#### Activity
Beginning with the first line, please return the entries exactly through the line that contains "Water (878, 2003)", and leave out all later lines.

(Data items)
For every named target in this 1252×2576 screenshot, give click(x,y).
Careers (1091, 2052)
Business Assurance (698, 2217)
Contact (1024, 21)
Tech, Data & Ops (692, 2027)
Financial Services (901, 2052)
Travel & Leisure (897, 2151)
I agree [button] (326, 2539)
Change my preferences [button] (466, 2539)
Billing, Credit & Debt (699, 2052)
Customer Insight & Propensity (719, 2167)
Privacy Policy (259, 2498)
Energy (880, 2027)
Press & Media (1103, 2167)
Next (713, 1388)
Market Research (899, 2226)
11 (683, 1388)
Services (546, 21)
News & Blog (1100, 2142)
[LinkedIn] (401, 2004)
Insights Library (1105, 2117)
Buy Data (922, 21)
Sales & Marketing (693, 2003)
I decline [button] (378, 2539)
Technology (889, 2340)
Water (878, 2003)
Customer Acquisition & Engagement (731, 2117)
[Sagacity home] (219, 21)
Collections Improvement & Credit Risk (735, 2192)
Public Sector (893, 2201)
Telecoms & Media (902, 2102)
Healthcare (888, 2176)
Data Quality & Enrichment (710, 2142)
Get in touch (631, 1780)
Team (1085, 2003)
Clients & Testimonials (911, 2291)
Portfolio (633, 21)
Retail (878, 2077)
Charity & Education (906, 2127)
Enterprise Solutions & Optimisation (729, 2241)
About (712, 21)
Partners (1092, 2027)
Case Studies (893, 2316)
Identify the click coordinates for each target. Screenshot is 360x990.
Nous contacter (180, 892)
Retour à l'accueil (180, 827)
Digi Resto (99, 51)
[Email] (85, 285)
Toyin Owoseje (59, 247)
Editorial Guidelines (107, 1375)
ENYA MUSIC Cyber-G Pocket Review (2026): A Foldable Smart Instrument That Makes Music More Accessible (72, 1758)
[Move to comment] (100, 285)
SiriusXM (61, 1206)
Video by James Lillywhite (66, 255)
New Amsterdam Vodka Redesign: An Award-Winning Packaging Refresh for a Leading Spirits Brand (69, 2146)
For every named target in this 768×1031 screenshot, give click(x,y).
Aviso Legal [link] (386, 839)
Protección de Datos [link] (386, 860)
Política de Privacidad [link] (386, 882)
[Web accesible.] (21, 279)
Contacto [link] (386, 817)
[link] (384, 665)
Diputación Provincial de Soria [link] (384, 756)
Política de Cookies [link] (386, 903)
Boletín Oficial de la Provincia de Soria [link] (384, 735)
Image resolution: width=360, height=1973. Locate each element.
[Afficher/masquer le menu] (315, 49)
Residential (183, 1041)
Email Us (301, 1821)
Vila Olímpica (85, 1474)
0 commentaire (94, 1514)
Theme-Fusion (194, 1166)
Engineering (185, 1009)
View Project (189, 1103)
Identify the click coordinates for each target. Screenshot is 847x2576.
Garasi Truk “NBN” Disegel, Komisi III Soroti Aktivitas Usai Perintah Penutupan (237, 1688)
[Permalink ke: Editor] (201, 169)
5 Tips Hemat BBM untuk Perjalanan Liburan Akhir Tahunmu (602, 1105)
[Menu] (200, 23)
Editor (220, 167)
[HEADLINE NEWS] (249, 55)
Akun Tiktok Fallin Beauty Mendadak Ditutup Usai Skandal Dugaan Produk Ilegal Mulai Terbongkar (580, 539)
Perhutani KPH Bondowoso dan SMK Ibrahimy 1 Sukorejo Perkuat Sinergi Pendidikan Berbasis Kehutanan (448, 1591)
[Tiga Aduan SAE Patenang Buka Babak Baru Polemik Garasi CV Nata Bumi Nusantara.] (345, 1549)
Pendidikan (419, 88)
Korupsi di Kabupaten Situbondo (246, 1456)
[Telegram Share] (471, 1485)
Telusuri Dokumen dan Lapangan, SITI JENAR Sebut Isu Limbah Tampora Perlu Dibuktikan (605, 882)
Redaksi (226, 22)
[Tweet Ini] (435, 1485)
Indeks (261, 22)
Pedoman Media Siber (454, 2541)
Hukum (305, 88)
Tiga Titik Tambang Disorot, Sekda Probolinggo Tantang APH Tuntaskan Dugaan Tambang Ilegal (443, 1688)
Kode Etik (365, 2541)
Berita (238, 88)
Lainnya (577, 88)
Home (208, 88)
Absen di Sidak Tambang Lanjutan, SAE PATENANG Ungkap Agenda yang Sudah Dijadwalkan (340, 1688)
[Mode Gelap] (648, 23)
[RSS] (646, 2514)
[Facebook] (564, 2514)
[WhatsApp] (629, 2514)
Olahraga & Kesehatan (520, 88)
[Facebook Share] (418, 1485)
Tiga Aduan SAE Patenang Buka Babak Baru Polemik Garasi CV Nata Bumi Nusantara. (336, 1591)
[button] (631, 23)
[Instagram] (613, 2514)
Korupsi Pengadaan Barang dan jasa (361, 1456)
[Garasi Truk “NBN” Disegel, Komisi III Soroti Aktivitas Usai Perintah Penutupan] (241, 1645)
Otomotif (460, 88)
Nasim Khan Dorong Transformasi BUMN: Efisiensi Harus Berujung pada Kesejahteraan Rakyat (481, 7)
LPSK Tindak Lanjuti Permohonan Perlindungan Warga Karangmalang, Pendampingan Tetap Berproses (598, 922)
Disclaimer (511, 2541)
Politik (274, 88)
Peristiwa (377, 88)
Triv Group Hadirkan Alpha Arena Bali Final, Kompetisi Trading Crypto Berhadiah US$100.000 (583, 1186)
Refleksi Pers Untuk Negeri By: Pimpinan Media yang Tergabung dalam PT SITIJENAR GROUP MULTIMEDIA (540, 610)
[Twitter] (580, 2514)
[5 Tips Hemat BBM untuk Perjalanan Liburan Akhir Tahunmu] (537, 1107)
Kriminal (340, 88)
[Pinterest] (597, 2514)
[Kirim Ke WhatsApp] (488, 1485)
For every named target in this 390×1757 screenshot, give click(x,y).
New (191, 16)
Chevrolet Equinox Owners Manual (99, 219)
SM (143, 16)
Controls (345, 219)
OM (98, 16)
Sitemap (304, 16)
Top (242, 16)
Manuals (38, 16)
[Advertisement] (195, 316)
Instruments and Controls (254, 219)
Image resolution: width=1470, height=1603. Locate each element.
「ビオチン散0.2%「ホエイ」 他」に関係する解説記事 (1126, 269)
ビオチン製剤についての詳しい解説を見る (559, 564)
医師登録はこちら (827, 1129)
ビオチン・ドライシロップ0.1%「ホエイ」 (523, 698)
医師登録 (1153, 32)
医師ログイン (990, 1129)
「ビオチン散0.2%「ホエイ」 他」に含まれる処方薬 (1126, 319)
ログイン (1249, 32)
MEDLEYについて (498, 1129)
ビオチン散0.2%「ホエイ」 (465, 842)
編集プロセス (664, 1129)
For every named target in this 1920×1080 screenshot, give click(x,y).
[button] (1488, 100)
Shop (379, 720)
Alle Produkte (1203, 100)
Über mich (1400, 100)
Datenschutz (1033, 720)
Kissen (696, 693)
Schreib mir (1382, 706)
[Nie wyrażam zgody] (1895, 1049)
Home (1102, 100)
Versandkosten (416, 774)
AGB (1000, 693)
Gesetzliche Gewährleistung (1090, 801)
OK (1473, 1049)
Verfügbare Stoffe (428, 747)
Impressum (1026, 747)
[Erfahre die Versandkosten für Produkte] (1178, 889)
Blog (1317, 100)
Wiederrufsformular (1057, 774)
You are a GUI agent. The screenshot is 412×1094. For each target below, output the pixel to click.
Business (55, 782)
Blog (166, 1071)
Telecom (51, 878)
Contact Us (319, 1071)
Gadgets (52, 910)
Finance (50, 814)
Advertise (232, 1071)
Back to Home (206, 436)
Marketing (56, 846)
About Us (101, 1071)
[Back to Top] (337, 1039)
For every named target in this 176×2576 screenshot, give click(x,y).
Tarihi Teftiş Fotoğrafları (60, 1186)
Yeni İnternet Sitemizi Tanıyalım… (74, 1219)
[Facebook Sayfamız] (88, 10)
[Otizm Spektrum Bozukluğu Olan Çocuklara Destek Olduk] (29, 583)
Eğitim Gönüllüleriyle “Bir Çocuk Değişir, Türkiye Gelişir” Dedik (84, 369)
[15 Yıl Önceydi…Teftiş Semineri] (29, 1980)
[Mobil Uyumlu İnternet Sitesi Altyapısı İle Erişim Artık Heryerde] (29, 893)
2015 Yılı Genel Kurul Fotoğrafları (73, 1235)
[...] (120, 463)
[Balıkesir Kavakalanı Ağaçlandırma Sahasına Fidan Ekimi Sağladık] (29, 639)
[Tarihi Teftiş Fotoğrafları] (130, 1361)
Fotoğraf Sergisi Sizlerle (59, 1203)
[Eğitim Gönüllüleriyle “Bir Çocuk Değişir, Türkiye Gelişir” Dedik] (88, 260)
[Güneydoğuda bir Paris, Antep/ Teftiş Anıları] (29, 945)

#### Exercise answer
For every named target in this 1252×2576 screenshot, give click(x,y).
Careers (1091, 2052)
Business Assurance (698, 2217)
Contact (1024, 21)
Tech, Data & Ops (692, 2027)
Financial Services (901, 2052)
Travel & Leisure (897, 2151)
I agree [button] (326, 2539)
Change my preferences [button] (466, 2539)
Billing, Credit & Debt (699, 2052)
Customer Insight & Propensity (719, 2167)
Privacy Policy (259, 2498)
Energy (880, 2027)
Press & Media (1103, 2167)
Next (713, 1388)
Market Research (899, 2226)
11 (683, 1388)
Services (546, 21)
News & Blog (1100, 2142)
[LinkedIn] (401, 2004)
Insights Library (1105, 2117)
Buy Data (922, 21)
Sales & Marketing (693, 2003)
I decline [button] (378, 2539)
Technology (889, 2340)
Water (878, 2003)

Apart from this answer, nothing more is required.